» Work to be completed
From the blog post about England and Sweden, lift the passage that begins with the words containing "The Null Device" and ends with "on trapped cars.", copying it word for word.

» Excerpt
The Null Device
Posts matching tags 'nationalism'
So yesterday, England beat Sweden in the world cup, securing their first place in a final in decades, and setting off riotous celebrations. Some football fans, filled with the euphoria of the moment, trashed an IKEA in London, terrorising staff and customers. Others just blocked off streets and jumped on trapped cars.
It’s tempting to see this match, and its aftermath, as the latest flare-up of the Second English Civil War, this time not between the Cavaliers and Roundheads but the Gammons and Snowflakes, and on a broader scale, a Right-vs.-Left grudge match of two fundamentally different world-views of our time. On one hand, England: the bad-boy buccaneers of Brexitland. On the other hand, Sweden, the very symbolic epitome of European liberalism as most unacceptable to the Gammon majority who see themselves as custodians of England’s values, not to mention their fellow travellers in red-state, red-cap America. England may hate the Germans the most, and have hated the French for the longest, but the Swedes are the most egregiously antithetical to the harsh, robust values of the contemporary middle-England whose voice is the Daily Mail. Everything that paper rails against—gender-neutral parenting, multiculturalism, human rights, high taxes spent on the unworthy—is supposedly rampant in Sweden, and if you listen to right-wing older relatives, you will learn that the country is a bankrupt wasteland (due to the inevitable consequences of socialism) and/or an ISIS rape camp.
Sweden is lagom, everything in moderation, with a residual Jante Law stigma against putting oneself above others giving rise to an innate egalitarian tendency. In English, however, it is said that equality is the opposite of quality. We revel in excess. We’re a meritocracy of luxury flats, kept empty as investment units, towering over streets full of hungry, undeserving tramps; a land of teachers and nurses share-housing well into their 40s, and buy-to-let landlords building their well-earned empires, unmolested by redistributive taxation. We’re a nation of hard-working taxpayers who’ve had a gutful of uppity minorities asking to be treated with unearned respect. We're Terry Gilliam jealous of the privileges of imaginary black lesbians, and Morrissey spouting off about Those People. In England, a hedge-fund manager is literally worth thousands of paramedics. And where Sweden believes in universal human rights, inalienable dignity every person is, by definition, entitled to, England, however, divides humans into two camps: “deserving” and “scum”, with the latter to be treated punitively lest they get ideas above their station.

» Extracted entries
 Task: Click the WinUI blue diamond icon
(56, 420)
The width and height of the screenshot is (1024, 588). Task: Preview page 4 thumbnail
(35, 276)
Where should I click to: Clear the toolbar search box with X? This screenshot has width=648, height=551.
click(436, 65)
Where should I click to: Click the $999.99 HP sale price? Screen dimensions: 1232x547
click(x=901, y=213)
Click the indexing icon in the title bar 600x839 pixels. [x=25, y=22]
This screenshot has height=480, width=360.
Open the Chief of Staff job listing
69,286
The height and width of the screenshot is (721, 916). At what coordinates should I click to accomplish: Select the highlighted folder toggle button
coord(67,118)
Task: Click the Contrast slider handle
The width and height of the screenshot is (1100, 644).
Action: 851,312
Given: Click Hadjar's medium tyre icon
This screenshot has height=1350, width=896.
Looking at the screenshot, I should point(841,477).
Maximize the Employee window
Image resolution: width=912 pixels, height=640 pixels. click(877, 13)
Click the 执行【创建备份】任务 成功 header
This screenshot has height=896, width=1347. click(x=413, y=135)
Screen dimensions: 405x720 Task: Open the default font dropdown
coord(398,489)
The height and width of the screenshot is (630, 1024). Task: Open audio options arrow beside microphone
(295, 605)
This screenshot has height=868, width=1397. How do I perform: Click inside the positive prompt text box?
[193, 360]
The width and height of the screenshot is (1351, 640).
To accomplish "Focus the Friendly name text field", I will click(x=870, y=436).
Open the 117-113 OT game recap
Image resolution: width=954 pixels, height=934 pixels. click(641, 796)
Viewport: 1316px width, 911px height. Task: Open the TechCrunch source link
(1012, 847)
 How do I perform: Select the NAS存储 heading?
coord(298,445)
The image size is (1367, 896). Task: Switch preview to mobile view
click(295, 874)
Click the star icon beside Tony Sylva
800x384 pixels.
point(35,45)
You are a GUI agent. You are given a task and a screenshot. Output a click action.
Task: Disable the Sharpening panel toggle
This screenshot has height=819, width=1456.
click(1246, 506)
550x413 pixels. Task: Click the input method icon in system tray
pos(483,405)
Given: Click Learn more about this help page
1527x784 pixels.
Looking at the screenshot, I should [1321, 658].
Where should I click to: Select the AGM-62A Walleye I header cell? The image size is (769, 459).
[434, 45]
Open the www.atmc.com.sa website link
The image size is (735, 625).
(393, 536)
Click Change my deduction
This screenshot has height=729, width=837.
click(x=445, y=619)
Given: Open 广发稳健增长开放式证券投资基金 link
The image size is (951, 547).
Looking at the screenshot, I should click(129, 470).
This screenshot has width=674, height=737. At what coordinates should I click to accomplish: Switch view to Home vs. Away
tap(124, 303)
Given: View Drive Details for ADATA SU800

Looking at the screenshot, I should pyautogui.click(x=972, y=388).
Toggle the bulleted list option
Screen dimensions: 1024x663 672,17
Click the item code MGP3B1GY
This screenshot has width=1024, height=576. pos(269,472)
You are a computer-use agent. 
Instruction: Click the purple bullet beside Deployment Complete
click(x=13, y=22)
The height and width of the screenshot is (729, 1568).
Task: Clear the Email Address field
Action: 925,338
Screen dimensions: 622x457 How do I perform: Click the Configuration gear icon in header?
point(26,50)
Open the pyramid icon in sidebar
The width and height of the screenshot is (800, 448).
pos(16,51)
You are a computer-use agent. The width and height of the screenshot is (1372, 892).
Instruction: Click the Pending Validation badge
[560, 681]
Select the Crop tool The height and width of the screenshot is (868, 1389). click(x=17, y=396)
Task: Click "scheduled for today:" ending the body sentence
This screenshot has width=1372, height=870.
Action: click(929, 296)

» Full answer
The Null Device
Posts matching tags 'nationalism'
So yesterday, England beat Sweden in the world cup, securing their first place in a final in decades, and setting off riotous celebrations. Some football fans, filled with the euphoria of the moment, trashed an IKEA in London, terrorising staff and customers. Others just blocked off streets and jumped on trapped cars.